Die Bevölkerung glaubt, dass es ohne Gerechtigkeit keine Sicherheit geben kann. Sie wissen, wer von dieser Gewalt betroffen ist, wer dahintersteckt und wie sich diese Gruppen fassen lassen. Sie sind also bereit zur Zusammenarbeit, aber sie wollen mit ihren Anliegen Gehör finden. Die menschliche Sicherheit muss im Mittelpunkt stehen, nicht bloß die militärische Sicherheit.

Der Konflikt begann im Norden und hat nach und nach ganz Mali erfasst. Was bedeutet das für die Lösungsansätze?

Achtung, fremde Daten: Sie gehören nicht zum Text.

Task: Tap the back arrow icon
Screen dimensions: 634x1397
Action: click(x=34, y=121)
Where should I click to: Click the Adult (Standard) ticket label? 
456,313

Wir haben spezifische Empfehlungen für die nördlichen, die zentralen und die südlichen Regionen ausgesprochen. Denn auch der Süden wird von der Politik noch nicht vollständig berücksichtigt. Wir halten es für wichtig, die spezifischen Dynamiken zu berücksichtigen, um zu vermeiden, dass morgen der Süden zum neuen Schwerpunkt der Unsicherheit wird.

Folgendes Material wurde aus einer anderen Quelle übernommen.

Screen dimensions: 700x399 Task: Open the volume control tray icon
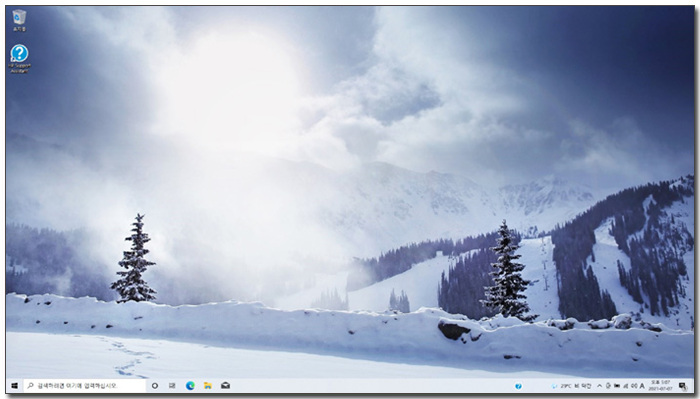pos(634,386)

Ihr Konzept findet bereits Zustimmung in der Regierung, etwa bei Sicherheitsminister Salif Traoré. Was müssen die Entscheidungsträger tun, um die Situation endlich zu verbessern?

Sie sollten mit lokalen Autoritäten zusammenarbeiten, die noch ein gutes Ansehen in der Bevölkerung haben, und zuhören, was das Volk einzubringen hat. Wir brauchen eine Vision der menschlichen Sicherheit, die nicht nur die Sicherheitsreaktion liefert, sondern auch die Menschen beim Zugang zu grundlegenden sozialen Diensten, Gesundheit, Bildung und Recht unterstützt.

Brema Ely Dicko ist Ethnologe an der Universität für Humanwissenschaften in Bamako. Sein Fokus liegt auf der Migration und der Krise in Mali. Für das Stockholmer Friedensforschungsinstitut SIPRI war er als wissenschaftlicher Koordinator in die Erstellung des Weißbuchs Mali eingebunden.

Das Interview führte Yaya Konaté.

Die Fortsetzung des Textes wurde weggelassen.